We celebrated the freedom this gave us but then the consequences started to catch up. Feelings of isolation emerged as boundaryless working meant less opportunity for deep relationships. Professional stagnation became rife as the task-orientated demands of work did not allow time for learning new technical skills or advancing our human skills.
Within organisations the importance of place continues to be eroded. For example, the move to hot desking resulted in some curious behaviours. People would try and get to the office as early as possible just so that they could sit in the same desk by the same window every day. Organisations applauded the cost savings. Staff felt disconnected. A feeling that will only be heightened in the years ahead as the 2020 coronavirus pandemic caused a seismic shift in where we work. Working from home will remain a standard feature of our society rather than the occasional anomaly it was.
These events have drawn our attention to what the word “place” means. Work is both a verb (I am working) and a noun (I am going to work). It is simultaneously both an action and a place of action.
Historically ‘work’ has been seen more as a place (“I am at work”). However, recent events have decoupled the activities of working from the place of work and the pendulum has swung toward work meaning the activities rather than the place.
As a consequence our society is experiencing a malaise of disconnection.
What is Place?
More broadly, a sense of place is central to what it means to be a human. Indigenous cultures around the world share a unique bond to the physical environment in which they live and live from. The Inuit First Peoples of North America give thanks to the ocean for providing after a successful hunt. The nomadic Aboriginal and Torres Strait Islander peoples of Australia move around so that the place where they have taken food can rejuvenate and provide for the next group.
All these cultures have special and deeply sacred places that are part of how they define themselves. These places provide an energy and sense of connection that is difficult to describe. Think about those special places you have visited in your life: the immense sand dunes near an ocean; the top of a rocky mountain; towering trees in a rainforest. I can think of so many that I’ve had the privilege of visiting that the act of writing them here bring a visceral memory. The 2000-year-old ferns on Fraser Island, the deep stillness of Carnarvon Gorge, the sheer magnitude of Mt Everest, the solitude of a Bhutanese monastery.
In all these places you feel a strange recipe of humility and self-belief, rejuvenation and connection.
Our experience of being a human is an embodied one. We experience the world through our five senses and what we experience is what is around us. Our environment – our place – is central to what we do and how we experience life. A sense of place is more than just the physical place rather it is a combination of factors that provide a sense of connectedness.
Human fascination with place has a long history through sociology, anthropology and philosophy. The French sociologist, Pierre Bourdieu, describes how societies are constructed of the actions people take and the places where they undertake them.
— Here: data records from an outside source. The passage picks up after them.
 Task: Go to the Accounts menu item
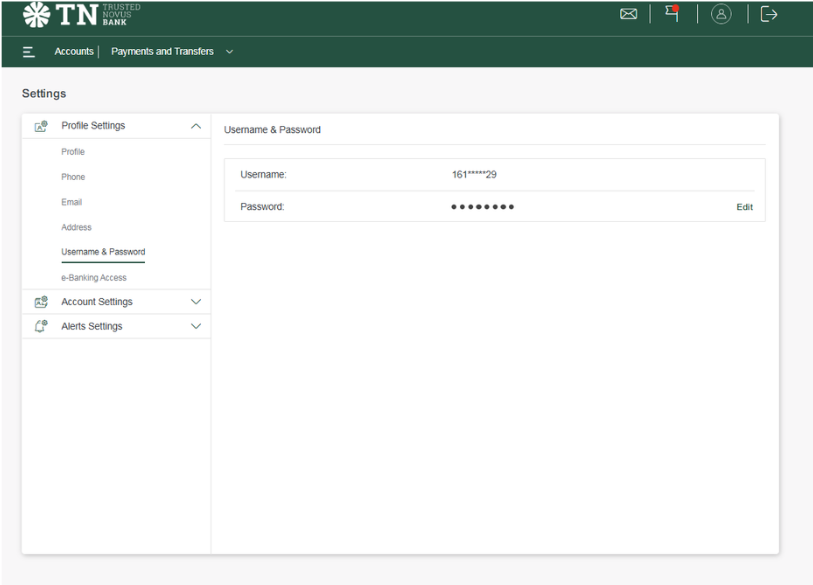(x=74, y=52)
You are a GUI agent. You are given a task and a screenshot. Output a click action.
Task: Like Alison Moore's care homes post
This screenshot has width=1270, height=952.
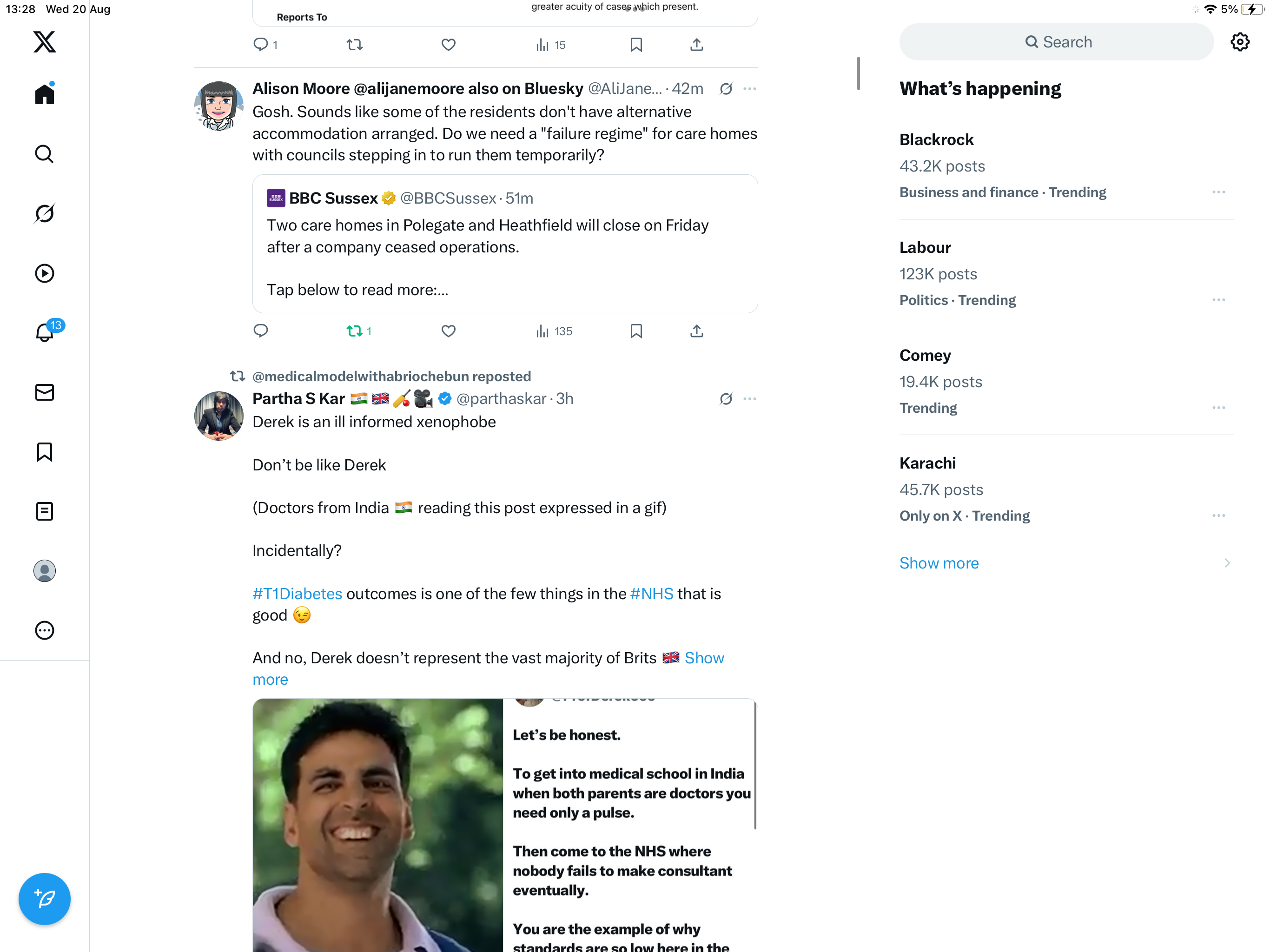(x=449, y=331)
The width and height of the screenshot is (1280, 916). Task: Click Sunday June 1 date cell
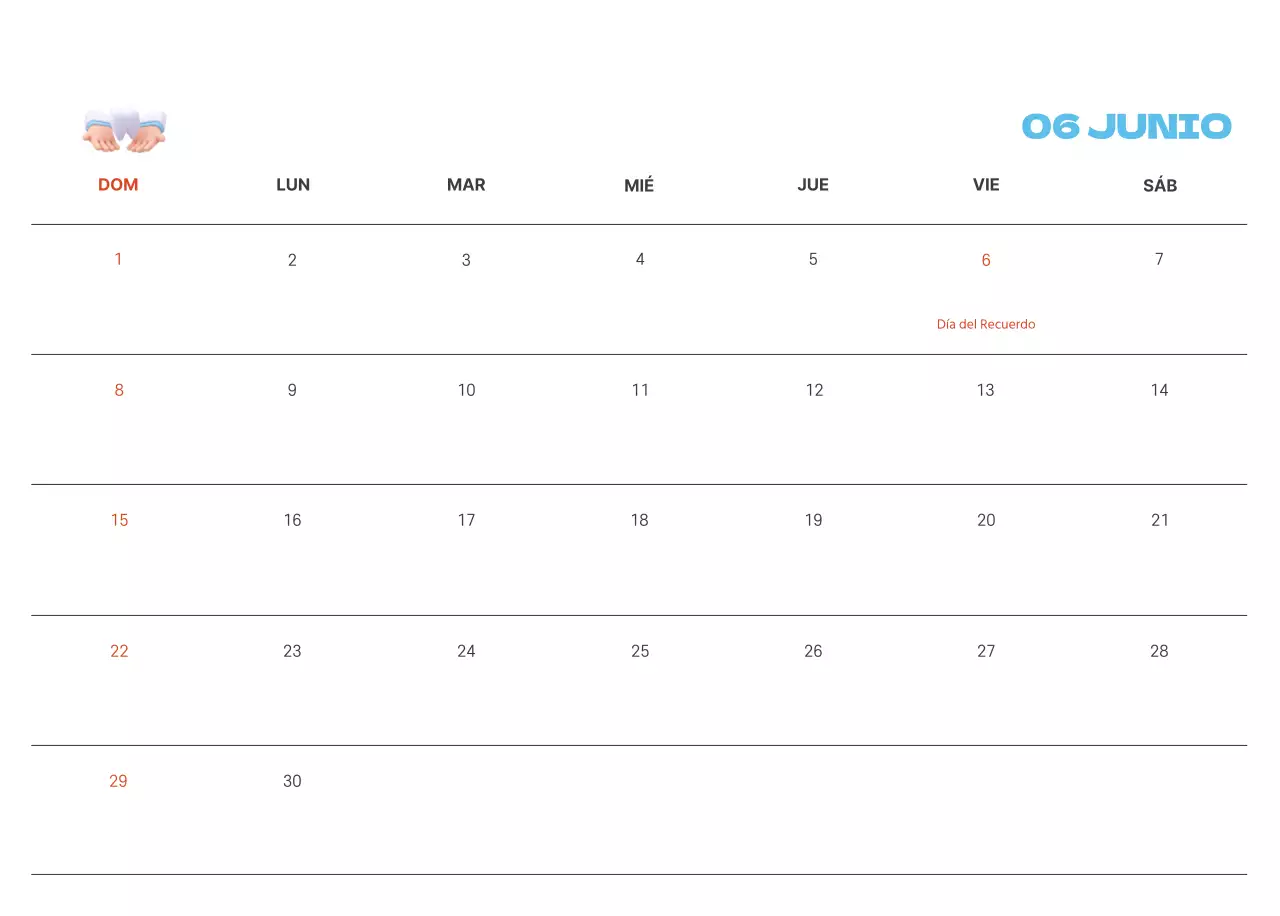pos(118,259)
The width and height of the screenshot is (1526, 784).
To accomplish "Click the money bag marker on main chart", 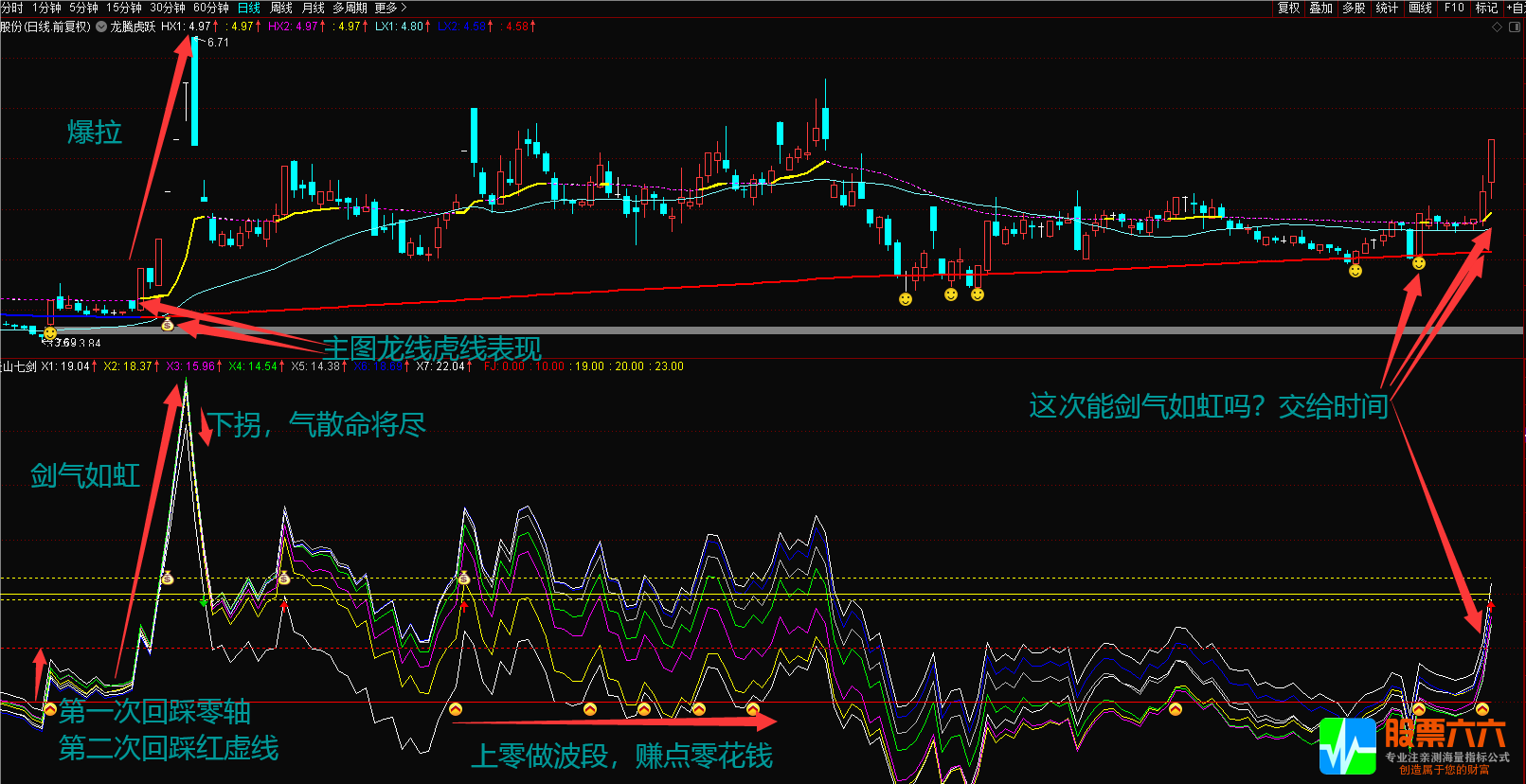I will click(167, 325).
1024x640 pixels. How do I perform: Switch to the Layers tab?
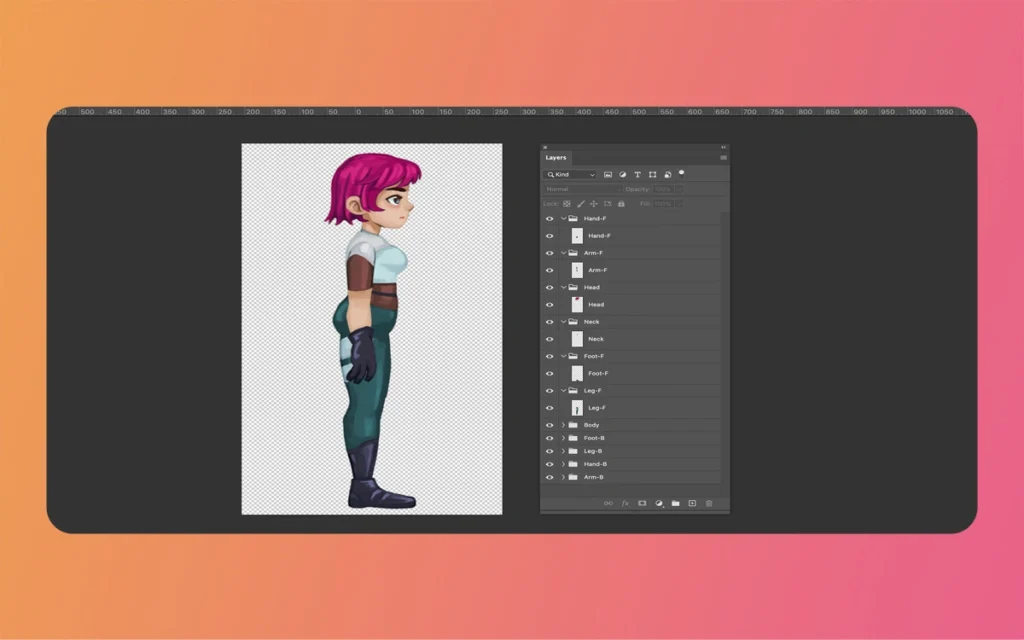point(558,157)
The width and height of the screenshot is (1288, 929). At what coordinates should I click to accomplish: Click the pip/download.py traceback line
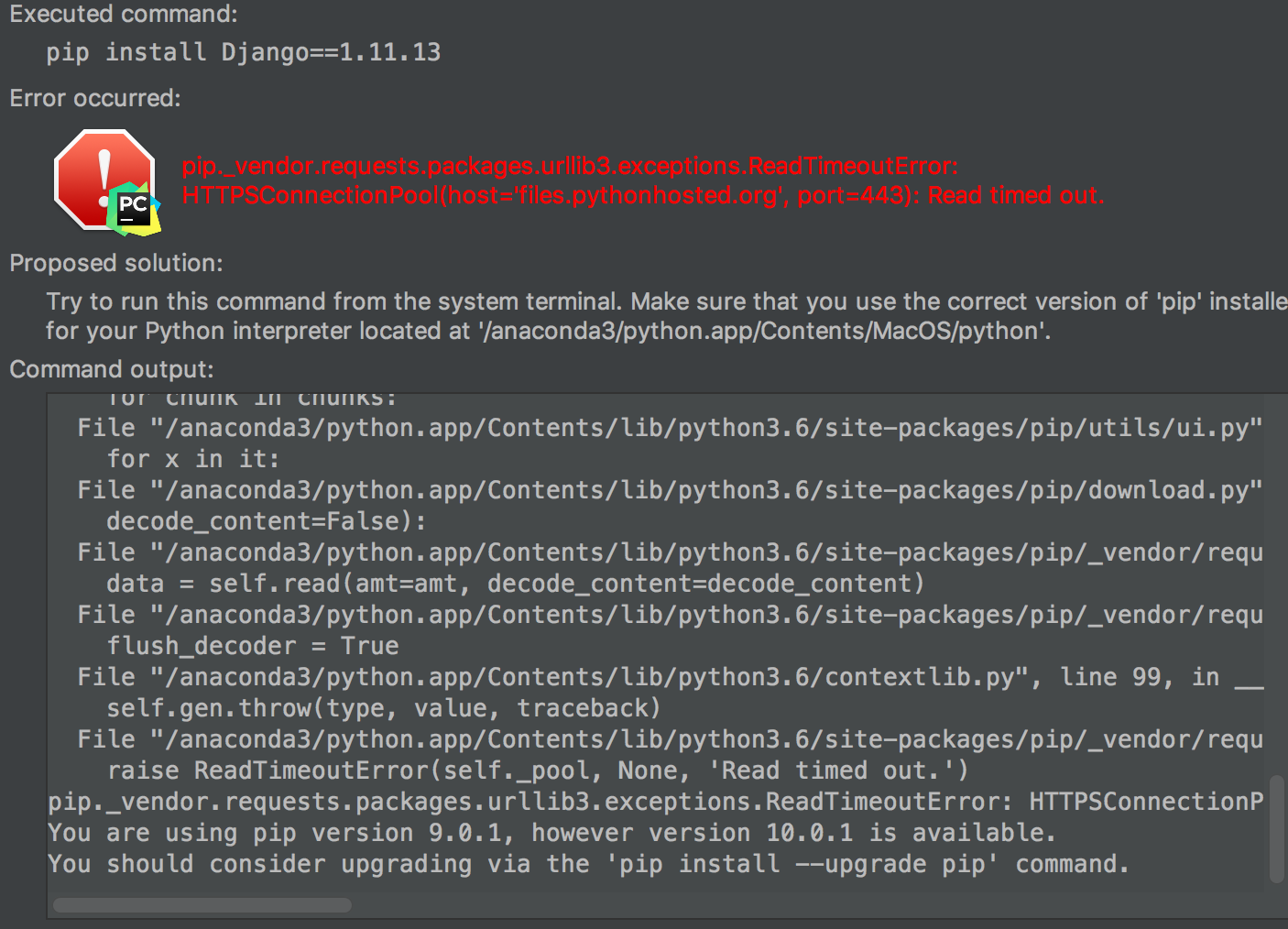(x=670, y=490)
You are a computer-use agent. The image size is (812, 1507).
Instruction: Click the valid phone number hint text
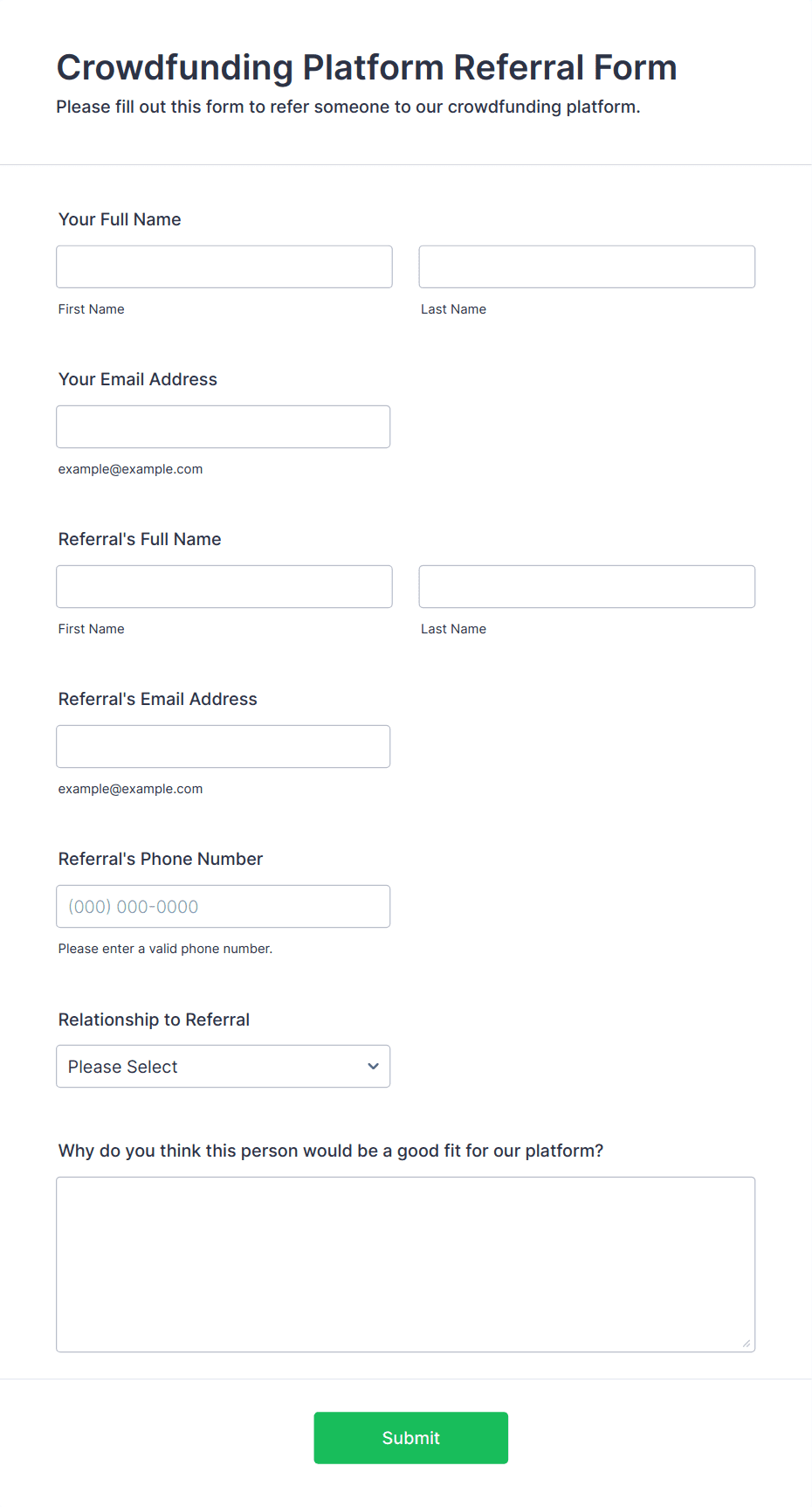(x=165, y=949)
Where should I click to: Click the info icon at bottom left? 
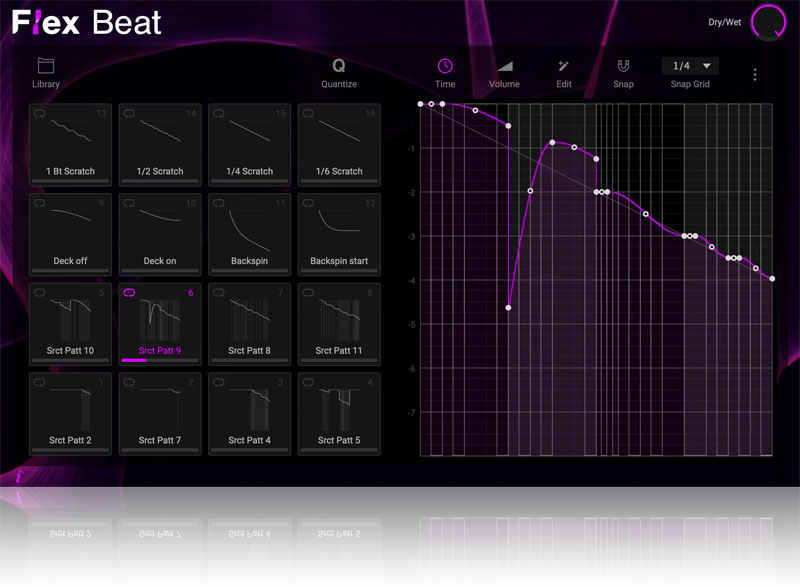tap(17, 476)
These include the organisations, educational, cultural, religious or leisure activities that people are involved in. Called ‘fields’ each society contains norms of behaviour that guide the actions of those involved. A person may behave differently because of norms associated with the particular field they are in, such as when with old school friends, in a mosque, at a university or at work.
In essence, what Bourdieu and other sociologists argue is that the context where a person works creates a particular sense of place because of the inherent norms and assumptions that the context provides.
Organisations as a sense of place
Organisations are uniquely suited to create a sense of place. The activities that we do at work will become increasingly fragmented and uncertain as technology rapidly evolves, business models change and consumer trends twist and turn. Organisations can provide a place where we feel safe to adapt to these changes.
Leaders will make or break this sense of place. The art of leadership is creating a space where people can flourish. This space is ambiguous and uncertain, yet leadership is about holding the space so that people feel connected and safe. In doing so, they produce great work.